Netanyahu wird als ein Großer seines Landes in die Geschichte eingehen. Er hat sein Land sicherer gemacht, den Terror eingedämmt und damit große Kriege verhindert. Anfang dieses Jahrhunderts beklagte Israel alljährlich bis zu 400 Terroropfer und hunderte Verletzte. 2019: 20. In seiner Amtszeit hat sich das Bruttosozialprodukt auf 370 Milliarden US-Dollar fast verdoppelt, das Land meldet Vollbeschäftigung. Die Start-up-Nation ist auch Dank Netanyahu zum begehrten Technologie-Partner von Google bis Huawei gediehen. Bibi – wie ihn Freund und Feind gerne nennen – pflegt staatsmännische Kommunikation nicht nur mit Partnern auf Augenhöhe, sondern hat Tür und Tor in den arabischen, ölreichen Staaten von Saudi-Arabien über Oman bis UAE geöffnet. Die Aufgeklärten und Gebildeten dieser Länder haben längst erkannt, dass Israel ein wichtiger, unvermeidbarer Nachbar für die Zukunft des Nahen Ostens ist. Der Handel mit ihnen in manchen Nischen blüht. Aus dieser Ecke weht ein laues Lüftchen der Hoffnung zumindest auf Verständigung und gegenseitigen Respekt.

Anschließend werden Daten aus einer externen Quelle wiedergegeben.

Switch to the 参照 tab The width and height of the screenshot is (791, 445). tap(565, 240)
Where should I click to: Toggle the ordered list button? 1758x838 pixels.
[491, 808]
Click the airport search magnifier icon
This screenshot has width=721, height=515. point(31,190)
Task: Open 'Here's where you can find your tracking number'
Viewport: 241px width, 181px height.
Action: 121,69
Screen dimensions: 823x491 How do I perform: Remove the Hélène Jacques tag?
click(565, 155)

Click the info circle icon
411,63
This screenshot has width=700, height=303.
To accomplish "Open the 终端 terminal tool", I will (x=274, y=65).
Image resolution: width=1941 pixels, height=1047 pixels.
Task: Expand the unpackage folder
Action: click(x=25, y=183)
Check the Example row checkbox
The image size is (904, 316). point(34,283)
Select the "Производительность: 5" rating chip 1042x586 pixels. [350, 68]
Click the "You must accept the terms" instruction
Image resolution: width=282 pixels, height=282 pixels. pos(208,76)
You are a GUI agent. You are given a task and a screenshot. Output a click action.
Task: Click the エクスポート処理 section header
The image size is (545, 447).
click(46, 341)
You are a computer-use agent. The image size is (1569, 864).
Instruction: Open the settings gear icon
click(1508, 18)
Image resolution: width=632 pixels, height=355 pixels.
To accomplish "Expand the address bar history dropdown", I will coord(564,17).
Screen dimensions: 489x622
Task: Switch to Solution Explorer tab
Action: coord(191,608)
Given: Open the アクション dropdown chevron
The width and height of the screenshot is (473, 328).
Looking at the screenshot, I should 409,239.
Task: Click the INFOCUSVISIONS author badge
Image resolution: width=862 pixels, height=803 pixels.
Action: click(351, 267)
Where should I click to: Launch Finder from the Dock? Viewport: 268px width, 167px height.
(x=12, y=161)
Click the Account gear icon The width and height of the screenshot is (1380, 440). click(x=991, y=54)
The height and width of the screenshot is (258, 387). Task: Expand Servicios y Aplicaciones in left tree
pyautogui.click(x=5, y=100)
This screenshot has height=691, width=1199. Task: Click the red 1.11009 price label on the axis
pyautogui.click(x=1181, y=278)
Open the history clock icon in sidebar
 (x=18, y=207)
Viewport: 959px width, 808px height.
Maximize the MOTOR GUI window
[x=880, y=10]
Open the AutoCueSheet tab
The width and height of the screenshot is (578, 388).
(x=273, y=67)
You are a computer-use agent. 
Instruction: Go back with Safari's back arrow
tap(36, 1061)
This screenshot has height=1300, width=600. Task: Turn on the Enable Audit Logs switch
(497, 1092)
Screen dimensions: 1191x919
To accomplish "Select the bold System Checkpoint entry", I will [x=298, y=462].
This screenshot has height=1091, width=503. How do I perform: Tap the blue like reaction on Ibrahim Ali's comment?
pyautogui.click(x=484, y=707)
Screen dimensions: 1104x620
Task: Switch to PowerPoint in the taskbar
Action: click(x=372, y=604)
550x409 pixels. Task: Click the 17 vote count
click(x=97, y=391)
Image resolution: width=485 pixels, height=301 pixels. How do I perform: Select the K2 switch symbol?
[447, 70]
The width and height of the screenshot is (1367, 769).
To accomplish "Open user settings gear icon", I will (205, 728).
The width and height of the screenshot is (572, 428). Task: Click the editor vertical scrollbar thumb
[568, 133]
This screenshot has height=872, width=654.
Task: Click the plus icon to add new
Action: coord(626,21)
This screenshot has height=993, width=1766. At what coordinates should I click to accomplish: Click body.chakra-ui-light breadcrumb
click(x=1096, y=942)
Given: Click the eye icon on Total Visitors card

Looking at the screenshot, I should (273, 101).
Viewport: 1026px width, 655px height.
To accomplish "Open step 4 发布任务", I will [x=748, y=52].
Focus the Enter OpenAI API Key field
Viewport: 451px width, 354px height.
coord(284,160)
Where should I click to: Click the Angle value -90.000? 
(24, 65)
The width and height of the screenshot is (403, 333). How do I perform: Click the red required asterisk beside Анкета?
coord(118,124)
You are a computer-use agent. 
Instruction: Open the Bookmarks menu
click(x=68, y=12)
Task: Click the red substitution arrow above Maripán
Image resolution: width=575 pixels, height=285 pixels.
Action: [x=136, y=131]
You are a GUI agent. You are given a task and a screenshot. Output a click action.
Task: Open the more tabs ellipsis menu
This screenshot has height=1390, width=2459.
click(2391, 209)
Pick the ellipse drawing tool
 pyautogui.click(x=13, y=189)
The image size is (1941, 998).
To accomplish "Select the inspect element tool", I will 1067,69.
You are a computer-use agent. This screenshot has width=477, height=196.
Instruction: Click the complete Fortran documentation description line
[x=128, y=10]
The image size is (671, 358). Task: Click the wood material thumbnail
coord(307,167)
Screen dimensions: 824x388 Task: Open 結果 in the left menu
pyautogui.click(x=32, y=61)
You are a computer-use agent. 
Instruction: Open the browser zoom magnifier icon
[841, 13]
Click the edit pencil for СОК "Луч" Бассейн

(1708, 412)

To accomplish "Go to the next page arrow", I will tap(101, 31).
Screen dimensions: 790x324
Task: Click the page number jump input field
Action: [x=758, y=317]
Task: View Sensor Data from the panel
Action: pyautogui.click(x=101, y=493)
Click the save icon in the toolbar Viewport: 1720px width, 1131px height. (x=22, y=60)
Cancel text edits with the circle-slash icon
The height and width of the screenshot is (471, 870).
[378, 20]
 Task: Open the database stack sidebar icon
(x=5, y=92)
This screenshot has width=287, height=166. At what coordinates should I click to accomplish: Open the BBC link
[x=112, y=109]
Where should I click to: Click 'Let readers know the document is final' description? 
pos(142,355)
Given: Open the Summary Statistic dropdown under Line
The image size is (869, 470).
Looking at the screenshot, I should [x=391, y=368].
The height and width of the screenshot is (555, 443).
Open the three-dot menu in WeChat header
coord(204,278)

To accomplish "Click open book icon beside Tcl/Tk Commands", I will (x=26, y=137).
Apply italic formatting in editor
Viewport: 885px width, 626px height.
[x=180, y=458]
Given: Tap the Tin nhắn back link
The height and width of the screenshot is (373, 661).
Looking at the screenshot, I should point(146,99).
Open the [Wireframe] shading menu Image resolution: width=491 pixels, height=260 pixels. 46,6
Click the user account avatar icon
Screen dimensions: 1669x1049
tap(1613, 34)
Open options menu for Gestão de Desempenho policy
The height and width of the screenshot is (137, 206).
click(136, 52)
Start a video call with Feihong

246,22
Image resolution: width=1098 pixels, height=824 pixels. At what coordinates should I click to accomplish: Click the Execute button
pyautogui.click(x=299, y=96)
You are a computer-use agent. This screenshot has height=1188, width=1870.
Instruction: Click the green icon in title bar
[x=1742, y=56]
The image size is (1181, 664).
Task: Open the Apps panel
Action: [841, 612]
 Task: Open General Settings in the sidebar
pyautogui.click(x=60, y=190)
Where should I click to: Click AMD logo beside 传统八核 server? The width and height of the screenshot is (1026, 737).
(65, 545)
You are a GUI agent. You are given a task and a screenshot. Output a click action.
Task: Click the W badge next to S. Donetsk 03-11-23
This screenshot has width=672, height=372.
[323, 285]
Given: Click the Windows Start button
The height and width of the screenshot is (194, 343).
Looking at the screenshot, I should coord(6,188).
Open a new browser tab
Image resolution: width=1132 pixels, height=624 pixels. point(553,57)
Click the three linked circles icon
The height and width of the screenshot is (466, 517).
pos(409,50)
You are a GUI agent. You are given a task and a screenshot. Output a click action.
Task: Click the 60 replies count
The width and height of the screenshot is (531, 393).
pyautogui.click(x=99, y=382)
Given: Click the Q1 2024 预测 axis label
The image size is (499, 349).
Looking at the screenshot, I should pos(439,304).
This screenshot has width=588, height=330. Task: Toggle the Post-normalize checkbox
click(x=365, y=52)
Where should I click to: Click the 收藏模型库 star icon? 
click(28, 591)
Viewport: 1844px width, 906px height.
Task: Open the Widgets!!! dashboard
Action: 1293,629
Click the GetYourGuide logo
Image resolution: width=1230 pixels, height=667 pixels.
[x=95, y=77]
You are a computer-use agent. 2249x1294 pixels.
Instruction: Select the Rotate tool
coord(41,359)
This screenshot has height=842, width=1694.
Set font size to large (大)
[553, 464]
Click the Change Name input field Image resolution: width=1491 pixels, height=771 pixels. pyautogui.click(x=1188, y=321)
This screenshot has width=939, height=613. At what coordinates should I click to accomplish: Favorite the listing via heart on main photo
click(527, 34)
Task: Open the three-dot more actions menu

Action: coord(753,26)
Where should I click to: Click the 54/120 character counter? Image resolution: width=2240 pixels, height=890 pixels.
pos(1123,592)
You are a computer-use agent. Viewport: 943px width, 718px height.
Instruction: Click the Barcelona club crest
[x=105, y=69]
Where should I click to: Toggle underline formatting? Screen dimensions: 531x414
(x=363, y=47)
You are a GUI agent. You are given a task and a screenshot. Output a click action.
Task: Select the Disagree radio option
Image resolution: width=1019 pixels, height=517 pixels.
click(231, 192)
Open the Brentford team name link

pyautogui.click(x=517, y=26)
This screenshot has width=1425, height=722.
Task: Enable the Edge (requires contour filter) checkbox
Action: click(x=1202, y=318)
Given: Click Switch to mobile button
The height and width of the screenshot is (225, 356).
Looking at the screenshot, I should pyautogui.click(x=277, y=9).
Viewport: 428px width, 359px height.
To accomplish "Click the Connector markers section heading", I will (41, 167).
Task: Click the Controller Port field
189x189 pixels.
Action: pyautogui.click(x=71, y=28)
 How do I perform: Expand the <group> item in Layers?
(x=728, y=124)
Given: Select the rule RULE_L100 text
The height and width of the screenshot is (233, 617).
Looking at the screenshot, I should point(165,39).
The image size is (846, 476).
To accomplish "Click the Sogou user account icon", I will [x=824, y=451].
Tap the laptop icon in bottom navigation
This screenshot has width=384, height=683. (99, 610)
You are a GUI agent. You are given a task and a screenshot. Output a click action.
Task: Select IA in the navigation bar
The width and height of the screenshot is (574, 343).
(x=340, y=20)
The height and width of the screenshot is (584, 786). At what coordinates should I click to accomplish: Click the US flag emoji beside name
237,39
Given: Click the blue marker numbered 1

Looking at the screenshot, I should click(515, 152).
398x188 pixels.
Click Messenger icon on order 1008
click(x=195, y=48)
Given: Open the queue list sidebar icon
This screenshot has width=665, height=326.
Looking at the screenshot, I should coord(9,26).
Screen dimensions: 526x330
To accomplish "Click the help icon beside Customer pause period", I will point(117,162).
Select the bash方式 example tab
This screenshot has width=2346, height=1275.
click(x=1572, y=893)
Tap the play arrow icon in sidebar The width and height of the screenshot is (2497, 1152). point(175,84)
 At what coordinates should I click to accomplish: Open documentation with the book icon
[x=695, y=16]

Netanyahus erzwungene, nahende Pensionierung ist ein weiteres Zeichen für einen möglichen fundamentalen Umbruch im Nahen Osten. Sein 83jähriger Gegner auf der palästinensischen Seite bewegt sich in großen Schritten ebenfalls auf einen Ruhestand mit politischem Druck zu. Der auf vier Jahre gewählte Mahmoud Abbas befindet sich unrechtmäßig und selbstherrlich in seinem 15. Dienstjahr. Aktuellen Umfragen aus Ramallah zufolge wird er von 95 Prozent der Palästinenser nicht nur wegen seines korrupten Führungsstils abgelehnt. Im Iran halten die Unruhen gegen das Mullah-Regime mit inzwischen über 100 Toten in den Strassen von Teheran an. Im Gazastreifen kämpfen Hamas und Islam-Jihad um die Vorherrschaft. In Syrien und im Libanon ist die politische Lage ohnehin instabil. Sollte der israelische Ministerpräsident in dem in Kürze beginnenden neuen Jahrzehnt die benachbarten Despoten in den Ruhestand mitnehmen, könnte der Generalstaatsanwalt in Jerusalem eine neue Ära im Nahen Osten eingeläutet haben. In Israel steht mit Benny Gantz ein würdiger, wenn auch politisch unerfahrener Kandidat bereit und in der Likud-Partei scharren einige ehrgeizige Jung-Politiker seit langem mit den Hufen.